* What to work on:
If a line in the records below holds the word "will", copy it.

Data shown START

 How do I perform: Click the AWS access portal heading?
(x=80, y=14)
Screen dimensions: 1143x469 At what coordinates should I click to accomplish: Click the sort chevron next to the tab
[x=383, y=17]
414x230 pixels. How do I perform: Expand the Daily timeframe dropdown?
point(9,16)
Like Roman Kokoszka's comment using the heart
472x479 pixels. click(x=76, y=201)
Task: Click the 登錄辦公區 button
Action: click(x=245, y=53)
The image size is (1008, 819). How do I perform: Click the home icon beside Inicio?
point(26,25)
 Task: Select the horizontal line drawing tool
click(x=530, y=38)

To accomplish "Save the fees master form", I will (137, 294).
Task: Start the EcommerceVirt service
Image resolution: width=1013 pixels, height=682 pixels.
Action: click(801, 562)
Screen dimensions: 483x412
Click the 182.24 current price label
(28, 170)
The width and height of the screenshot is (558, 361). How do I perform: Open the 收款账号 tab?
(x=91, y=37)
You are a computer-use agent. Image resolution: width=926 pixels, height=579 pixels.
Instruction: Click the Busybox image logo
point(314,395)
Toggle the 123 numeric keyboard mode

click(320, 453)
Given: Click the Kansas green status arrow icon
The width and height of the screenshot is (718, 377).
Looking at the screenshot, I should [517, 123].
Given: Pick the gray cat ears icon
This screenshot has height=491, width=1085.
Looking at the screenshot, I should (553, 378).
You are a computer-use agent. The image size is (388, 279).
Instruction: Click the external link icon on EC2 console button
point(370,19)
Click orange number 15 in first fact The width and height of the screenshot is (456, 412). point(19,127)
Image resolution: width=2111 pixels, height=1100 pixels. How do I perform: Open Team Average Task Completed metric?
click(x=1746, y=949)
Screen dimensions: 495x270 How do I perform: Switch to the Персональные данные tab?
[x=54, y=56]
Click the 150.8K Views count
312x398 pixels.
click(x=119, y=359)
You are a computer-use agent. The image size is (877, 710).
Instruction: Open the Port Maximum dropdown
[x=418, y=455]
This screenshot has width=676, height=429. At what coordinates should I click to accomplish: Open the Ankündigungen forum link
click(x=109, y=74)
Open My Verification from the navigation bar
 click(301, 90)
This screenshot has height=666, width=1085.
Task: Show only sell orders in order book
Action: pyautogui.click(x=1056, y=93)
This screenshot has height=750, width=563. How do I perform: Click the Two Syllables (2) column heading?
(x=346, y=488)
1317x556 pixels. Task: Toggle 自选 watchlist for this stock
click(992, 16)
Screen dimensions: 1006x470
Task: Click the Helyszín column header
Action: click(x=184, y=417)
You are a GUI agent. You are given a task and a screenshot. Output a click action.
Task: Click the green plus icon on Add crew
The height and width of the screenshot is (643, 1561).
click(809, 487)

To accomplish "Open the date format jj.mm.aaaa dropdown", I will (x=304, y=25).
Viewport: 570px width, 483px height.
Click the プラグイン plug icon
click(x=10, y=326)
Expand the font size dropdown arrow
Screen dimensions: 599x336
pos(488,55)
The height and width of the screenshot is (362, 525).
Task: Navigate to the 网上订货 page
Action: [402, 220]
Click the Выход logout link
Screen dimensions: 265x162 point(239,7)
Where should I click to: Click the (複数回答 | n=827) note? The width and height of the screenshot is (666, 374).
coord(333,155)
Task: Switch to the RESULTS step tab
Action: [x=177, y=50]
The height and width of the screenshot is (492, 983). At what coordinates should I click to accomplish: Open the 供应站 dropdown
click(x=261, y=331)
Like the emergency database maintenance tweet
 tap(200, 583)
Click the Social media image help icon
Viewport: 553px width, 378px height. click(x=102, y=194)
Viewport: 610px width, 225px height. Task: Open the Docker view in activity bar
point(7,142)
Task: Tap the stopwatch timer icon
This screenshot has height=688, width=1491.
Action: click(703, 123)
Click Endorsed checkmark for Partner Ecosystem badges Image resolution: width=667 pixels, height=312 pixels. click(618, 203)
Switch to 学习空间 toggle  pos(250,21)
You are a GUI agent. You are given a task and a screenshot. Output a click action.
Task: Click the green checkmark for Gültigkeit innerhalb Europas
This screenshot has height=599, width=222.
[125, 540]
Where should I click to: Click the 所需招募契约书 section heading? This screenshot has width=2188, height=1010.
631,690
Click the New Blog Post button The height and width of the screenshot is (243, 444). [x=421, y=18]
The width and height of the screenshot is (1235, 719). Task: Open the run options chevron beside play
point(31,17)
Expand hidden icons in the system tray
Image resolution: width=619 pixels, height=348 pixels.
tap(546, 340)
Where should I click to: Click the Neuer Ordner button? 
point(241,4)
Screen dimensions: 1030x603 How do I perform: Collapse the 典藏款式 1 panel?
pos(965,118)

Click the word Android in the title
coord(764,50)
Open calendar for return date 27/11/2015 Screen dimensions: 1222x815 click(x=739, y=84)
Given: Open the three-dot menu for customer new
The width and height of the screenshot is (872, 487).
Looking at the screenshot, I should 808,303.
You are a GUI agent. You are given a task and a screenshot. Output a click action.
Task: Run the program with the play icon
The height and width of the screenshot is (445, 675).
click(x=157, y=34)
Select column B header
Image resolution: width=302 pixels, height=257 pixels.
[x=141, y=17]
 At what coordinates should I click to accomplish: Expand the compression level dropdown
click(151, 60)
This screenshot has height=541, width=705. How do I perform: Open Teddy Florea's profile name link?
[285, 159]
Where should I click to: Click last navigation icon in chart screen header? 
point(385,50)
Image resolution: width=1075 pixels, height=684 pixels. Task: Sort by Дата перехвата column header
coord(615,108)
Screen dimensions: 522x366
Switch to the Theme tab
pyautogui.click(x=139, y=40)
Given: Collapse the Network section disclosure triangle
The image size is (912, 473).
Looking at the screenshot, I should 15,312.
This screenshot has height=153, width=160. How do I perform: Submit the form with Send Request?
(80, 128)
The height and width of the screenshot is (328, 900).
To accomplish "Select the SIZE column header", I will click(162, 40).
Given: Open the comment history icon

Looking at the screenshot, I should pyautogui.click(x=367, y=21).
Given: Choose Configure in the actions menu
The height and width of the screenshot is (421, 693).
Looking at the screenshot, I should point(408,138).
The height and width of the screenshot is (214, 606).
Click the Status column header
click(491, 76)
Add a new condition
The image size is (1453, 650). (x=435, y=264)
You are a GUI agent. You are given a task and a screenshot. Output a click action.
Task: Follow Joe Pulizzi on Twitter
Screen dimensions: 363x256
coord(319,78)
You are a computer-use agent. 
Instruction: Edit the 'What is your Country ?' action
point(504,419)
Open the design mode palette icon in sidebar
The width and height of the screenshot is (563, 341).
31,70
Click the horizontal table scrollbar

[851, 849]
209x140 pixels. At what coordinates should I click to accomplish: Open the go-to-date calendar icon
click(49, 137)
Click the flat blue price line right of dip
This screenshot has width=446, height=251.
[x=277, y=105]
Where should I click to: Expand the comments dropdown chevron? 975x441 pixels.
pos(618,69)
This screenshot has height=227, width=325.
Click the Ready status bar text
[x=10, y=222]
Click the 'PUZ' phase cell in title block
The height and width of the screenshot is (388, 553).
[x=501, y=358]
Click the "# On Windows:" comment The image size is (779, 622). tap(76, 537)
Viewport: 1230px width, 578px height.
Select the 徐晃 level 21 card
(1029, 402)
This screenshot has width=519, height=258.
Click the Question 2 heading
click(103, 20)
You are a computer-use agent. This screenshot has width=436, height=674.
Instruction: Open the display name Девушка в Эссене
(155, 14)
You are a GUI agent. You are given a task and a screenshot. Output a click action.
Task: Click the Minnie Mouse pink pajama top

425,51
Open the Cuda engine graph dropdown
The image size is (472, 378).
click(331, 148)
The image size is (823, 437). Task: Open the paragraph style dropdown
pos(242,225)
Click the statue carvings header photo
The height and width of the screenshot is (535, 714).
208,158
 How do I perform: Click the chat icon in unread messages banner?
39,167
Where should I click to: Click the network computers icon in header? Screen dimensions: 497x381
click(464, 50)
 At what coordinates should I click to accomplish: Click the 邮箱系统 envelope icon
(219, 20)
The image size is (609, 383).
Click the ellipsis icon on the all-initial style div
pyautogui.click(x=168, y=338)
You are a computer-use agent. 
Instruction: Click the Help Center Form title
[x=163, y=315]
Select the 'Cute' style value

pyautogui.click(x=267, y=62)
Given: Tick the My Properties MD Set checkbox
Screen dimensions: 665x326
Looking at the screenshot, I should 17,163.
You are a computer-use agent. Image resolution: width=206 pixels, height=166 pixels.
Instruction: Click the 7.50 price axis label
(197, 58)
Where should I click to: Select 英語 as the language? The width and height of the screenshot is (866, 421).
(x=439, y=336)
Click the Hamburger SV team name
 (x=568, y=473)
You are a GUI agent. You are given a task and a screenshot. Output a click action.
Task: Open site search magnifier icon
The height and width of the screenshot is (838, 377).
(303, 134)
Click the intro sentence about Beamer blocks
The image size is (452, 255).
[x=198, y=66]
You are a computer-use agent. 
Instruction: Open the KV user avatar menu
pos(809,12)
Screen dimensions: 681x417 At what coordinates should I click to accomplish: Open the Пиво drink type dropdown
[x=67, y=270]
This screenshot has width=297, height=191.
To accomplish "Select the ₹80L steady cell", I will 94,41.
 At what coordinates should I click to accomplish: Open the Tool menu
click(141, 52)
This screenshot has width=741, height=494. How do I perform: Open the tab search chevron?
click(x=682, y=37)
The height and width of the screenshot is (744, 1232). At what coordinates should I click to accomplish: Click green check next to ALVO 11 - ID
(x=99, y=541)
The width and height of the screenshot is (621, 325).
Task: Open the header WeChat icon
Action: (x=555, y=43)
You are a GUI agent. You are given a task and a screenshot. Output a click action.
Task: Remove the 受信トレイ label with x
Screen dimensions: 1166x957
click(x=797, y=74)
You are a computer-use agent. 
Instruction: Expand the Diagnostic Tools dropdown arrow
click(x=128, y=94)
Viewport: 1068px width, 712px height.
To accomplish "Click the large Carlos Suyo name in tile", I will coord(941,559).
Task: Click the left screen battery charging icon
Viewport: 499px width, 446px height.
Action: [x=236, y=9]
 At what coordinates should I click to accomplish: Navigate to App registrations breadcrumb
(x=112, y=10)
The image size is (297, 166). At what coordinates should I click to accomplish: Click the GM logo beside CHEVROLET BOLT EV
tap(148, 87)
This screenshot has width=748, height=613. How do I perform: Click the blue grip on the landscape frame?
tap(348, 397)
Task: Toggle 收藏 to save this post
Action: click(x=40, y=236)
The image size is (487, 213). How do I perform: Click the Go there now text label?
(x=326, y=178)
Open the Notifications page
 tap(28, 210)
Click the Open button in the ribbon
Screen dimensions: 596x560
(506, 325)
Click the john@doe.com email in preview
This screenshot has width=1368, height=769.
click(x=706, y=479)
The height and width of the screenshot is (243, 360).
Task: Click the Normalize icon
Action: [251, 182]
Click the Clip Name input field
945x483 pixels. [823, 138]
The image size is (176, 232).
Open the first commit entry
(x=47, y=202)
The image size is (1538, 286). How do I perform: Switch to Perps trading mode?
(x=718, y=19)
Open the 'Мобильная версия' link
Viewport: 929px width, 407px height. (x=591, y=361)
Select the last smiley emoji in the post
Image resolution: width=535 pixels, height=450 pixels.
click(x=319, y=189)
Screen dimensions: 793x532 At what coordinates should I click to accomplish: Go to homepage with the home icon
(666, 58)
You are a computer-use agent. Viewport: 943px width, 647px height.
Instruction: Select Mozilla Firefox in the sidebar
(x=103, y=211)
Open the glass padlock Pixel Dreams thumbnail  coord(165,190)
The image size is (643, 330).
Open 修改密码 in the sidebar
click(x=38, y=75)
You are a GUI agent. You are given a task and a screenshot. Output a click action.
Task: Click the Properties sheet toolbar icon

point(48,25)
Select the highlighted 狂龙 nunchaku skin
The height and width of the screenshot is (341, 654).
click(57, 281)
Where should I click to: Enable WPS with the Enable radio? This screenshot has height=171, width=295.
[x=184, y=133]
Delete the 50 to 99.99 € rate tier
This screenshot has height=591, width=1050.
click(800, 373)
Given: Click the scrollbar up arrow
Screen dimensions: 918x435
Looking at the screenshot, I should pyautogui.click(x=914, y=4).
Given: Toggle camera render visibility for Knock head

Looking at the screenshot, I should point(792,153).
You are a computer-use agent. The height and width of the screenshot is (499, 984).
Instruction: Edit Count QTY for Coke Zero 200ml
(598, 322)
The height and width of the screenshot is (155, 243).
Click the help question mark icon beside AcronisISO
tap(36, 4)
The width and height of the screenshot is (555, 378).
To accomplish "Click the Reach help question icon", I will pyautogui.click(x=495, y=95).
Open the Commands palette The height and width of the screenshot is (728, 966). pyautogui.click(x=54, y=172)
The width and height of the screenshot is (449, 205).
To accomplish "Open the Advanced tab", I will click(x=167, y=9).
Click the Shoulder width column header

Data shown END

* Solution:
To accomplish "Save the fees master form", I will (137, 294).
To accomplish "Open the date format jj.mm.aaaa dropdown", I will (x=304, y=25).
To accomplish "Select the SIZE column header", I will click(162, 40).
To accomplish "Select the ₹80L steady cell", I will 94,41.
To accomplish "Click the large Carlos Suyo name in tile", I will coord(941,559).
To accomplish "Click the Reach help question icon", I will pyautogui.click(x=495, y=95).
To accomplish "Open the Advanced tab", I will click(x=167, y=9).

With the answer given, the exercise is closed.